Half the slice he doused in dried Parmesan had already disappeared. Sophie could see the toppings and crust mashed in his mouth-similar to a cow chewing its cud. Not so impressive, she thought, but not a deal breaker. This was still her first decent date in a very long time.
The moonlight crept across the table illuminating Sophie’s clasped hands, and then her taut face. The moon was a beacon for her eyes. Her eyelids twitched and her gaze fixated just beyond the powerlines.
Sophie’s hand spanked the table’s laminated top. “That’s it! That’s it! Silent N! That’s what he meant!”
Georgie jumped in his seat and looked out the window too. “Huh? What-who? What are you talking about?”
Beyond the powerlines, the quarter moon’s light was hindered by a road-dusty billboard. It was decorated in splotches of black and white, and in the middle, letters spelled out, “Got milk?TM”
“Got milk?!... Ha! Got milk?... don’t they mean, ‘Gort milk’?” snorted Sophie. Her eyebrows rose so high they disappeared into her bangs. Sophie pointed out the window again.

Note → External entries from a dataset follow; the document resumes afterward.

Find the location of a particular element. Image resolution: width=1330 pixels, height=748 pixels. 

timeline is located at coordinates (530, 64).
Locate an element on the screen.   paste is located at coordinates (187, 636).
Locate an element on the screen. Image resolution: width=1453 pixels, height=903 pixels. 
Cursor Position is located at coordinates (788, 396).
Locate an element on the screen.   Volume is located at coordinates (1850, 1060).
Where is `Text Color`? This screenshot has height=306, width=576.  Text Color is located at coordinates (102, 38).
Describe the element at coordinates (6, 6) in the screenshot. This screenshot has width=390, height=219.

Her lips puckered. “Moo... moo... mooooon,” she almost laughed. “The N is silent! They’ve been telling us all along.” Georgie still didn’t get it. Georgie was slow on the uptake; still not a deal breaker.
“Don’t you see?” insisted Sophie, “Moo... mooooooN. The cow jumped over the moon. They’re from the moon!”
“Oh-kay then. They’re from the moon. Riiiight.” Her date winked knowingly and reached for another slice of pizza. “Ya’ know, you’re kinda cute when you get excited, Sophie.”
“Don’t eat that,” she exclaimed. “They’re in there!” She grabbed her date’s hand to stop its ascent to his open mouth with all of the pearly white teeth.
“It’s oh-kay, honey.” Georgie extricated himself from her grasp. “Everything’s oh-kay. Just relax. Maybe later, we can go to my place to kick back and talk about this some more.” He wiggled his eyebrows at her suggestively.
“Hey, this pizza is getting cold. Maybe you won’t be so jittery if your stomach was full. Go on, Sophie, one little slice isn’t gonna kill ya.”